Note: The combinations themselves are (reverse) ordered, but the sample is random (as is any slice thereof since random.sample was employed on a range object), if a random order is also required simply perform random.shuffle(combination).

It's pretty fast too (although maybe a different ordering of combinations could be faster?):

>>> samples = 1000
>>> sampleSize = 1200
>>> combinationSize = 10
>>> len(items)
36
>>> while 1:
...     start = time.clock()
...     for i in range(samples):
...             for combination in iterRandomSampleOfCombinations(items, combinationSize, sampleSize):
...                     pass
...     end = time.clock()
...     print("{0} seconds per length {1} sample of {2}C{3}".format((end - start)/samples, sampleSize, len(items), combinationSize))
...     break
...
0.03162827446371375 seconds per length 1200 sample of 36C10

Answer 4

Try the following implementation.

>>> def nCr(data,r,size):
    result=set()
    while len(result) < size:
        result.add(''.join(random.sample(data,r)))
    return list(result)

In order to generate 1200 unique samples of ³⁶C_r for a given data of length of 36 you may do something similar

>>> data = string.ascii_letters[:36]
>>> print nCr(data,10,1200)

Answer 5

You can use the technique where you iterate through the entire sequence, but slightly increase the probability that an element will be picked for each step. This will yield an unbiased random sample, with 1200 (depending on what probability you pick) elements.

It will force you to generate more or less the entire sequence, but you will not have to put the elements into memory. See for example: http://www.javamex.com/tutorials/random_numbers/random_sample.shtml

Answer 6

I think this will give you the answer you are looking for:

I am iterating over an generator that contains all possible combinations, and picking out n number of them at random.

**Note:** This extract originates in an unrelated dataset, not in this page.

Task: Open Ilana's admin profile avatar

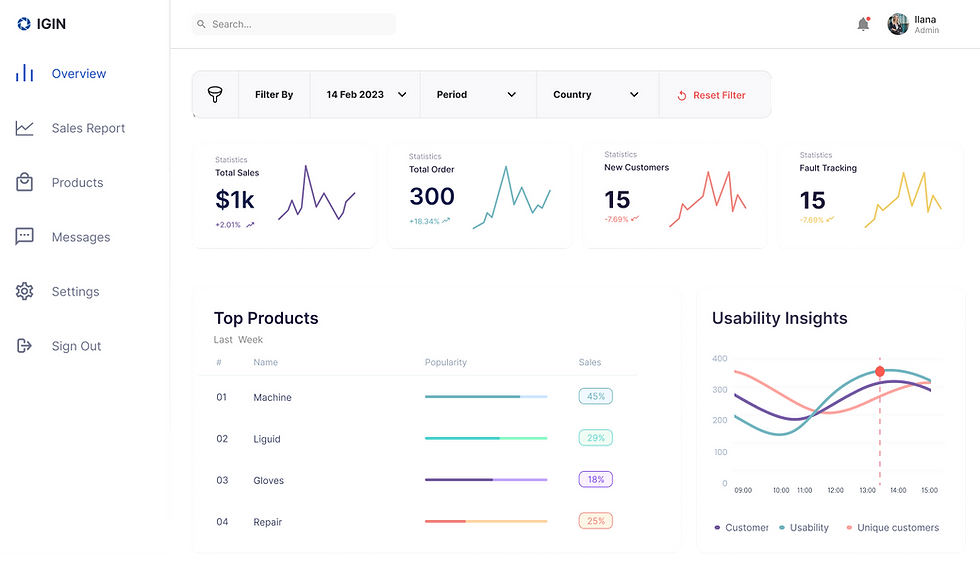Action: tap(898, 24)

from itertools import combinations
import random as rn
from math import factorial
import time

def choose_combos(n,r,n_chosen):

    total_combs = factorial(n)/(factorial(n-r)*factorial(r))

    combos = combinations(range(n),r)

    chosen_indexes = rn.sample(xrange(total_combs),n_chosen)

    random_combos = []

    for i in xrange(total_combs):
        ele = combos.next()
        if i in chosen_indexes:
            random_combos.append(ele)

    return random_combos

start_time = time.time()

print choose_combos(36,10,5) #you would have to use 1200 instead of 5

print 'time taken', time.time() - start_time

It will take some time, but it is not insane:

[(0, 6, 10, 13, 22, 27, 28, 29, 30, 35), (3, 4, 11, 12, 13, 16, 19, 26, 31, 33), (3, 7, 8, 9, 11, 19, 20, 23, 28, 30), (3, 10, 15, 19, 23, 24, 29, 30, 33, 35), (7, 14, 16, 20, 22, 25, 29, 30, 33, 35)]

time taken 111.286000013